I have another new paper on the arXiv, "Treetopes and their graphs", arXiv:1510.03152. It's mostly about a class of 4-dimensional polytopes, and their connections to clustered planarity, but it's hard to visualize 4d, especially on a 2d screen. So to explain what's in the paper, let's start by analogy, several dimensions lower.
Suppose you have a cycle graph (you can think of this as being one-dimensional: just vertices connected to each other in a single loop). But you also have, separately from the graph itself, some sort of hierarchical clustering on the graph. Some paths within the cycle form clusters, and each pair of clusters of this clustering are either nested or disjoint. Then it will always be possible to represent both the graph and the clustering in a single drawing, something like this:
The clusters are drawn as curves (here, circles) surrounding subsets of vertices of the graph. Edges never cross each other, cluster boundaries never cross each other, and edges cross cluster boundaries only when they have to: when one endpoint of the edge is inside the cluster and one edge is outside. A drawing with these properties is called clustered planar. Clusters of paths in a cycle always have such a drawing, but more generally it's a big open problem in graph drawing to test whether a given planar graph and clustering can be drawn in this way. There are lots of special cases where we know how to find such a drawing, but we don't know of an algorithm that solves all the cases, and we don't know of any hardness result that would prevent such an algorithm from existing.
But back to the cycle.

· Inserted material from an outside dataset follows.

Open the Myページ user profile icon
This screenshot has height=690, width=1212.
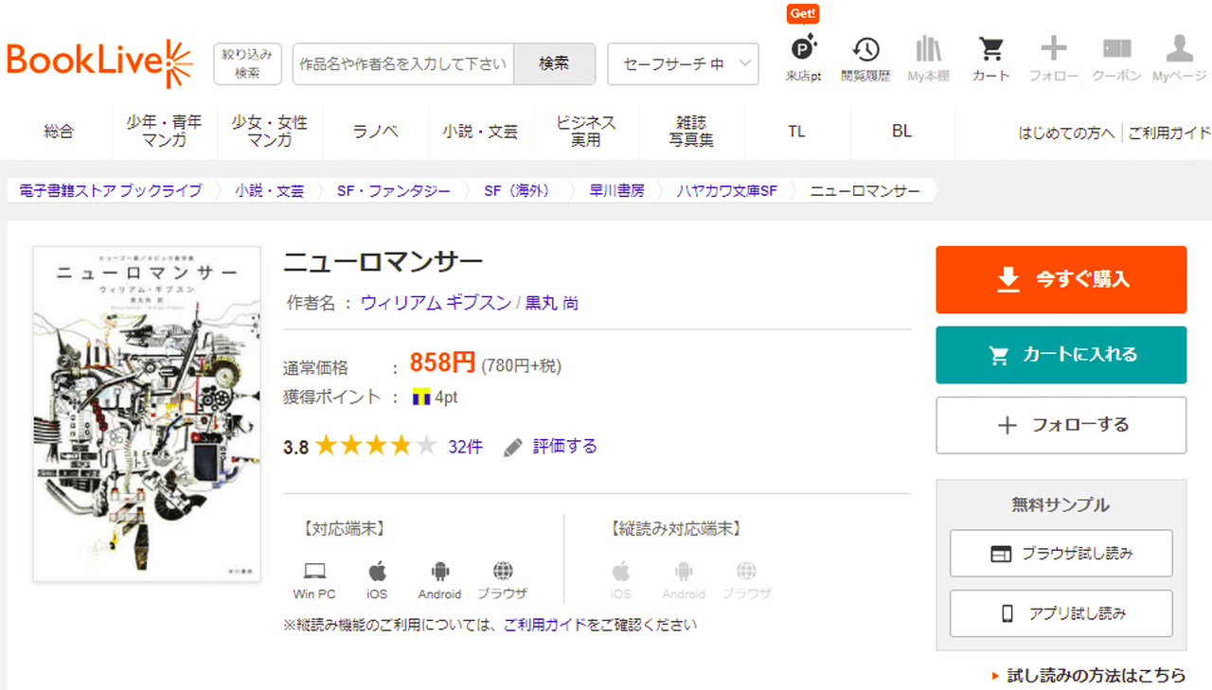(1179, 58)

Choose a clustered drawing with no two curves that separate the points in the same way: if two clusters are complementary to each other, we only use a single curve for both of them. The cluster boundaries divide the plane (and the cycle vertices) into different regions; let's add a "cluster vertex" for each region, and connect it to the cluster vertices for neighboring regions and to the cycle graph vertices within its own region. The number of regions, and the number of cluster vertices, is one more than the number of curves you had; you can think of this as adding one more cluster to the clustering, containing all of the vertices in the graph. I call the resulting augmented graph a "cluster graph". Here's what we get for the same example:
The result is a Halin graph! A Halin graph is usually described as being formed from a tree that has no degree-two vertices and is embedded in the plane, by adding a cycle of edges connecting the leaves of the tree in clockwise order with respect to the embedding. Instead, here, we started with the cycle and then added the tree later, but the result is the same. Any nested clustering of paths on a cycle graph will have a Halin graph as its cluster graph, and all Halin graphs can be formed in this way. Every Halin graph is itself planar. So we've taken a one-dimensional graph (a cycle graph), added a clustering, and shown how to form a special kind of two-dimensional graph (a planar graph) from it.

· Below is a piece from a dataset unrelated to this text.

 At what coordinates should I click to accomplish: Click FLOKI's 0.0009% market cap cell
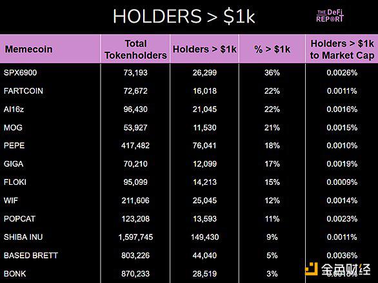coord(342,182)
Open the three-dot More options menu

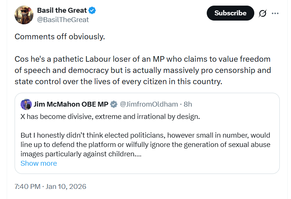(x=275, y=13)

But Halin graphs are not just planar; they're a special case of the polyhedral graphs, the graphs of convex 3-polytopes, just as cycle graphs are the graphs of convex 2-polytopes (that is, convex polygons). A planar graph is the graph of a polyhedron exactly when it is 3-connected (it can't be broken into two pieces by removing only two vertices) and Halin graphs are always 3-connected; in fact, they were studied by Halin as examples of graphs that are minimally 3-connected (removing any edge from the graph breaks this property). The polyhedra that you get from Halin graphs go under several different names, but they can be defined very simply in terms of their face structure: the Halin graph polyhedron has one special two-dimensional "base" face such that every other two-dimensional face shares an edge with the base. When this is true, the edges that are not part of the base face form a tree, and the base face forms a cycle that passes through the leaves of this tree, just like for the standard graph-theoretical definition of a Halin graph.

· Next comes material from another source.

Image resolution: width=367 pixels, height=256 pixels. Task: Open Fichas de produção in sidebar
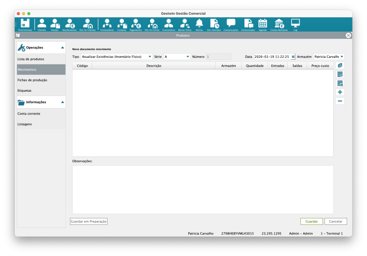(32, 80)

So return once more to our cycle graph, its clustering, and the Halin graph that we get as its cluster graph. In graph-theoretic terms, we thought the cycle graph was one-dimensional and its planar cluster graph was two-dimensional. But when we look at them geometrically, really it seems that the cycle graph is two-dimensional (it's the graph of a convex polygon) and that its cluster graph is three-dimensional (it's the graph of a convex polyhedron). Can we bring this up another level, and turn three-dimensional graphs (the graphs of arbitrary convex polyhedra, not just Halin graphs) plus clusterings on those graphs (the still-mysterious clustered planar drawings) into four-dimensional objects?
Yes! (Otherwise, why would I have asked those questions.)
The same geometric definition of Halin graph polyhedra works equally well as the definition of a class of higher dimensional polytopes that I call treetopes. These are the polytopes where every 2-dimensional face meets a designated base face in an edge (equivalently where every face of dimension two or more has more than one vertex in common with the base case). These polytopes have many propertes in common with Halin graphs: for instance, the edges that are not part of the base face always form a tree. And in the four-dimensional case, these can be formed from the three-dimensional polyhedral graphs as the cluster graphs of a certain type of clustered planar drawing, and every such graph gives rise to a four-dimensional treetope in this way. Here's an example, of a clustered planar drawing of a polyhedral graph and of the cluster graph (the graph of a 4-polytope) that you get in this way:
You can see the three-dimensional faces that turn this into a four-dimensional polytope, if you squint: there's a Halin graph growing above each face of the planar part, rising to a peak at the common ancestor of the vertices in the face, and each of these forms a three-dimensional polyhedron, one of the 3-faces of a 4-treetope. This is true for the external face of the planar part as well as for each of its internal faces. Finally, the base face of the 4-treetope is given by the planar graph itself.
The proof that these clustered planar graphs are always the same thing as the corresponding 4-treetopes (and vice versa) uses an inductive construction in which one repeatedly collapses clusters down to single vertices or, in the other direction, blows up single vertices into their own little clusters with their own little polyhedral graphs inside the cluster. The same construction also leads to a polynomial time algorithm that can tell whether a given graph comes from a 4-treetope in this way, without having to be told which vertices are the ones on the base face and which of them represent clusters. We don't know of such an algorithm for the graphs of arbitrary 4-polytopes, and it seems that the problem should be hard for the existential theory of the reals, although we also don't know of a proof of such a hardness result.
There's also a bit at the end of the new paper about the sparsity properties of these graphs. In particular, by working with the clustered planar view of these graphs instead of the 4-dimensional polytope view, it's possible to show that they have small separators and bounded expansion, so many sparse graph algorithms work on these graphs. In contrast, 4-polytopes in general can be very far from sparse (they can be complete graphs).
But my proof that 4-treetopes have bounded expansion uses some of the special properties that their corresponding clustered planar drawings have. So this raises another question, that I don't know the answer to: suppose you're given a clustered planar drawing that does not meet the special conditions required for it to correspond to a 4-treetope. Just any clustered planar drawing. And then you construct the cluster graph of this drawing in the same way I described above. These graphs have constant edge/vertex ratio, because they are the union of a planar graph and a tree. But are they sparse in any stronger sense? Do they also have bounded expansion? I don't know.